Auditorium Company, Petitioner, v. Commissioner of Internal Revenue, Respondent.
    Docket No. 4483.
    Decided October 21, 1926.
    Deduction allowed for exhaustion, wear and tear and obsolescence of business property.
    
      II. II. Tooley, G. P. A., for the petitioner.
    
      George E. Adams, Esq., for the respondent.
    The deficiency found by the Commissioner for the years 1919, 1920 and 1921, in the total amount of $732.02, results from the dis-allowance of alleged excessive exhaustion, wear and tear and obsolescence of business property.
    FINDINGS OF FACT.
    The petitioner is a California corporation. It owns and operates a combination theatre and office building, located at the intersection of 5th and Olive Streets in the City of Los Angeles, with a frontage on the one of 165 feet and on the other of 178 feet. It faces a municipal park known as Pershing Square. This building was completed and occupied for rental purposes in 1917. The parties agree that the cost of construction was $354,692.
    The building in q'uestion is of very massive concrete and steel construction. A part is nine stories high, but the roof begins at the seventh story and is of such construction that the office rooms in the eighth and ninth stories are in the nature of attics. On the 5th Street frontage of 165 feet there are six small stores, each about 16 feet in width and about 60 feet deep. The remainder of this frontage is occupied by the main and stage entrances of the Auditorium Theatre, which occupies the rear two-thirds of the building and is seven stories in height. Above the stores and theatre entrances on 5th Street there are a number of small halls, on the second and third floors, and the upper floors are subdivided into offices. The small halls and some additional space are rented by a church. The offices are leased for the most part to physicians and some of the leases extend beyond the year 1931.
    The entire rear two-thirds of the building is occupied by the Auditorium Theatre with its balconies, stage, dressing rooms, exits and entrances.
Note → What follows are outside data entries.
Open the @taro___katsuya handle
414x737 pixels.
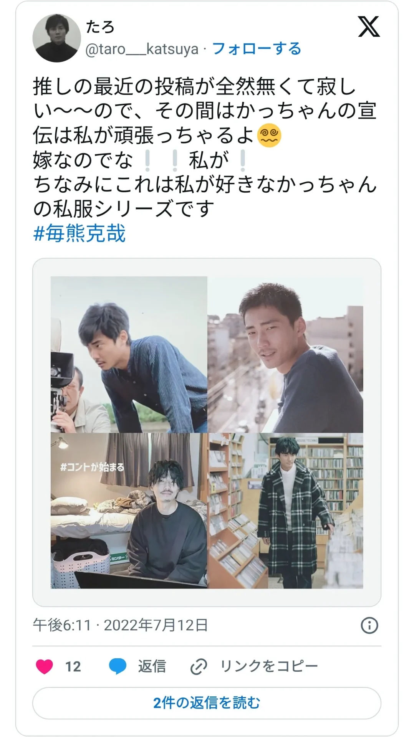click(x=142, y=49)
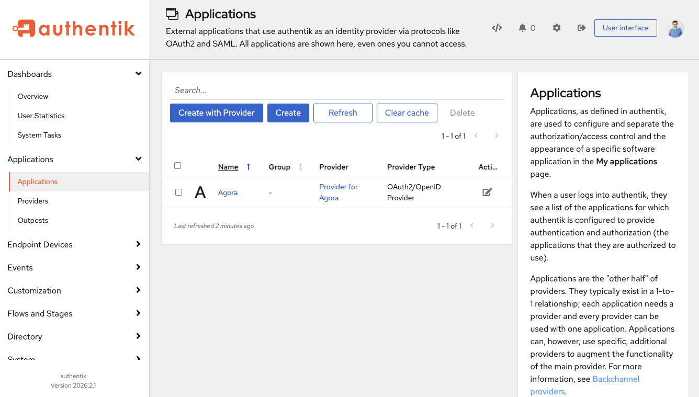The image size is (699, 397).
Task: Click the edit icon for Agora
Action: [487, 192]
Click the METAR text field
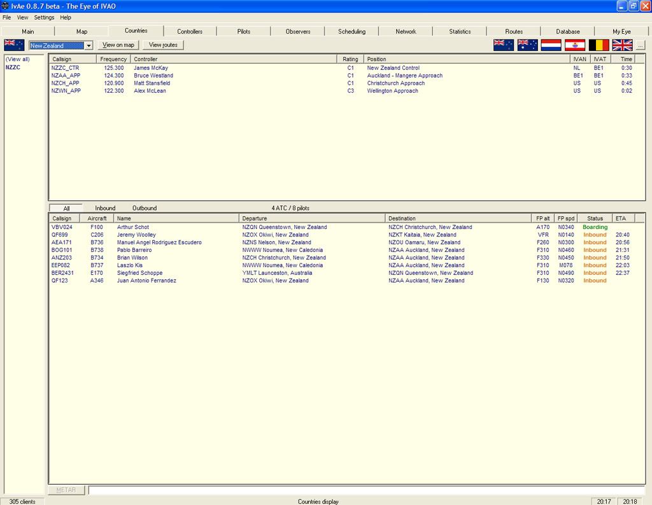 point(366,490)
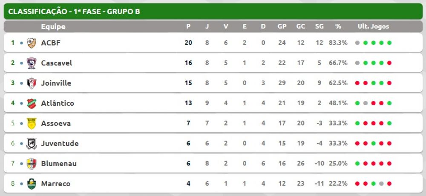Select Atlântico's gray draw result dot
The height and width of the screenshot is (196, 426).
point(366,103)
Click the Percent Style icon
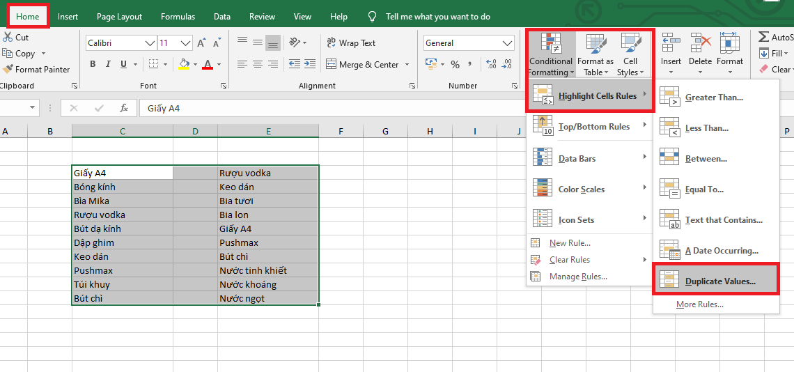The image size is (794, 372). (x=455, y=65)
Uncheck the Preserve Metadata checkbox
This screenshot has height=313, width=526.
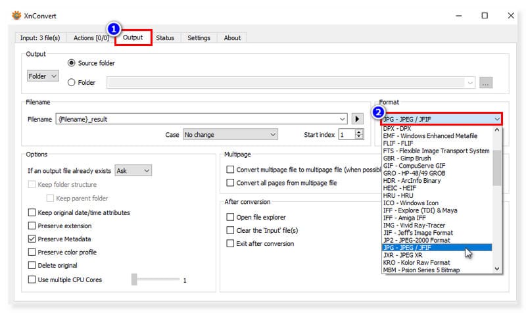point(32,239)
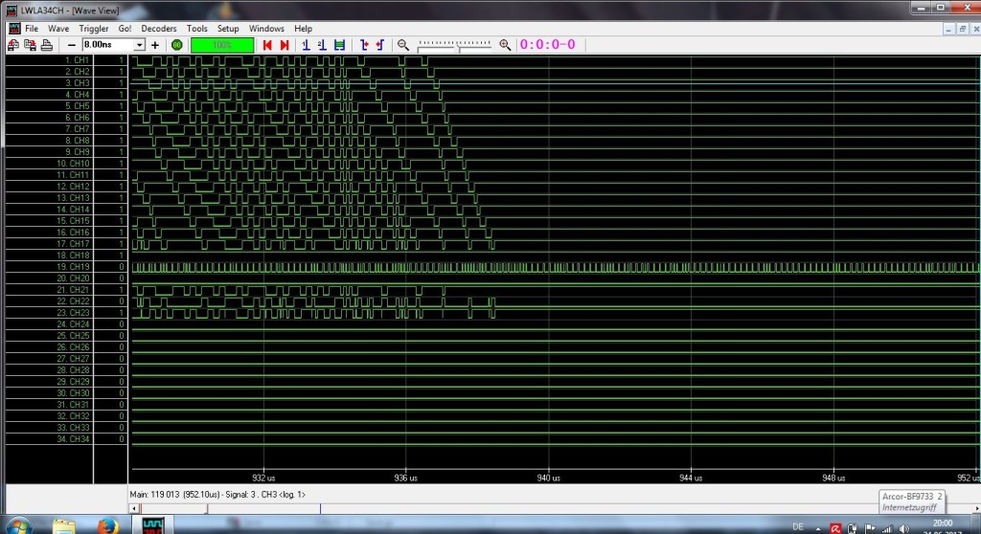Click the Windows Start button
This screenshot has height=534, width=981.
pyautogui.click(x=20, y=525)
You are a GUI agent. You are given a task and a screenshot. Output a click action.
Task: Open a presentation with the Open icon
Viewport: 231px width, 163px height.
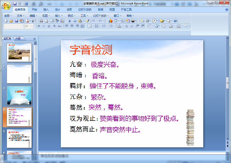11,21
This was the only theatre and auditorium in this section at the date of its erection, but there are now at least three such buildings of modern construction in the immediate vicinity.
    The land upon which the building stands was acquired by the petitioner in the year 1901 at a cost of $170,000. At that time and at the date of the construction of the building, the locality was outside the principal business section of the city and was almost entirely a residence district. Since 1907 it has developed into practically a 100 per cent business area, and many of the best, most modern and high cost office buildings, theatres, hotels and business structures in Los Angeles have been erected on the frontage about Pershing Square, or in the immediate neighborhood. On account of the conversion of this section of the city into a high-class business district, there has been a very great increase in the value of the Auditorium site, which had a fair market value of at least $500,000 at the beginning of the first of the taxable years and was worth substantially more at the end of 1921.
    The net income from the property of the petitioner, as computed for income and profits-tax purposes for 1919, was $15,968.62; for 1920, $19,152.11, and for 1921, $24,697.95. In making its income and profits-tax returns for the taxable years involved, the petitioner each year deducted from gross income the amount of 3 per cent of the original cost of the building for exhaustion, wear and tear. Upon audit of such return the Commissioner allowed 2½ per cent of the cost of original construction as an annual deduction on account of depreciation and determined the deficiencies here involved. The petitioner’s building was undesirable and unprofitable for office-room purposes during the taxable years and its type of construction makes alteration for improvement and modernization very expensive.
   OPINION.

Lansdon :

The petitioner contends that it is entitled to an annual deduction from gross income on account of depreciation and economic obsolescence of its property at the rate of 4 per cent on the original cost. From the evidence adduced we conclude that the profitable use and economic life of the petitioner’s building can not be more than 25 years from tlie date of its construction. Measured by the value of the land and the depreciated cost of the building during the taxable years, the annual net income returns a constantly decreasing percentage of profit on the capital value of the property, and we are of the opinion that this petitioner is entitled to deduct annually 4 per cent of the cost of the building from its gross income during each of the taxable years and to any adjustments of invested capital that may result from such deduction for depreciation, including obsolescence. Appeal of Robert H. McCormick, 2 B. T. A. 430; Appeal of Annie L. Dean, 3 B. T. A. 896.

Judgment will be entered on 20 days' notice, under Rule 50.